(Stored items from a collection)
-*-*-

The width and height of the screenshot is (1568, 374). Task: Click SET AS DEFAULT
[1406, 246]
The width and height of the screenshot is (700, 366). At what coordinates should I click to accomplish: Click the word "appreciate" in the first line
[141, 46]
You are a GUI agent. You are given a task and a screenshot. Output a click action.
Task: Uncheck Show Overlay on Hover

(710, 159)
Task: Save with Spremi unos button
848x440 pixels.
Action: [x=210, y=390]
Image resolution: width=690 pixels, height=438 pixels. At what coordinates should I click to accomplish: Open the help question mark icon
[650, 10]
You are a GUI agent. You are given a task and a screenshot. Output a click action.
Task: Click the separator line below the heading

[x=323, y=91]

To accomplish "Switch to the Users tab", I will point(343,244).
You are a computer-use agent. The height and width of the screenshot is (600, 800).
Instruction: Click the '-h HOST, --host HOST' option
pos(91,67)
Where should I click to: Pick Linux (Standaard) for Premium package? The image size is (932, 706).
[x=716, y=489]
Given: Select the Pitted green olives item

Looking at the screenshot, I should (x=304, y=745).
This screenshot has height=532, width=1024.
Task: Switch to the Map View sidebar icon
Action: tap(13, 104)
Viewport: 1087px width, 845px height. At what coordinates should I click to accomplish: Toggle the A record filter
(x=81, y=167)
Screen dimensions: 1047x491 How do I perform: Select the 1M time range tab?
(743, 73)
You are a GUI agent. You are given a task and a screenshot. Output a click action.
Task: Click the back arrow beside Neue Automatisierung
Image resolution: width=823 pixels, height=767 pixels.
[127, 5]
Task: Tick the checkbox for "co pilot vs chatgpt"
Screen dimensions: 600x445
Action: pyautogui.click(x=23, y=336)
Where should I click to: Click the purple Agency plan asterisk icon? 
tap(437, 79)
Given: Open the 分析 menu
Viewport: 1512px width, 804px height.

-*-*-

TASK REQUIREMENTS |
Every entry must be retyped in full, exactly as given.

RESPONSE FOR THIS EXERCISE |
The width and height of the screenshot is (1568, 374). Task: Click SET AS DEFAULT
[1406, 246]
The width and height of the screenshot is (700, 366). At what coordinates should I click to accomplish: Click the word "appreciate" in the first line
[141, 46]
You are a GUI agent. You are given a task and a screenshot. Output a click action.
Task: Uncheck Show Overlay on Hover

(710, 159)
Task: Save with Spremi unos button
848x440 pixels.
Action: [x=210, y=390]
Image resolution: width=690 pixels, height=438 pixels. At what coordinates should I click to accomplish: Open the help question mark icon
[650, 10]
You are a GUI agent. You are given a task and a screenshot. Output a click action.
Task: Click the separator line below the heading

[x=323, y=91]

To accomplish "Switch to the Users tab", I will point(343,244).
You are a computer-use agent. The height and width of the screenshot is (600, 800).
Instruction: Click the '-h HOST, --host HOST' option
pos(91,67)
Where should I click to: Pick Linux (Standaard) for Premium package? The image size is (932, 706).
[x=716, y=489]
Given: Select the Pitted green olives item

Looking at the screenshot, I should (x=304, y=745).
This screenshot has height=532, width=1024.
Task: Switch to the Map View sidebar icon
Action: tap(13, 104)
Viewport: 1087px width, 845px height. At what coordinates should I click to accomplish: Toggle the A record filter
(x=81, y=167)
Screen dimensions: 1047x491 How do I perform: Select the 1M time range tab?
(743, 73)
You are a GUI agent. You are given a task and a screenshot. Output a click action.
Task: Click the back arrow beside Neue Automatisierung
Image resolution: width=823 pixels, height=767 pixels.
[127, 5]
Task: Tick the checkbox for "co pilot vs chatgpt"
Screen dimensions: 600x445
Action: pyautogui.click(x=23, y=336)
Where should I click to: Click the purple Agency plan asterisk icon? 
tap(437, 79)
Given: Open the 分析 menu
Viewport: 1512px width, 804px height.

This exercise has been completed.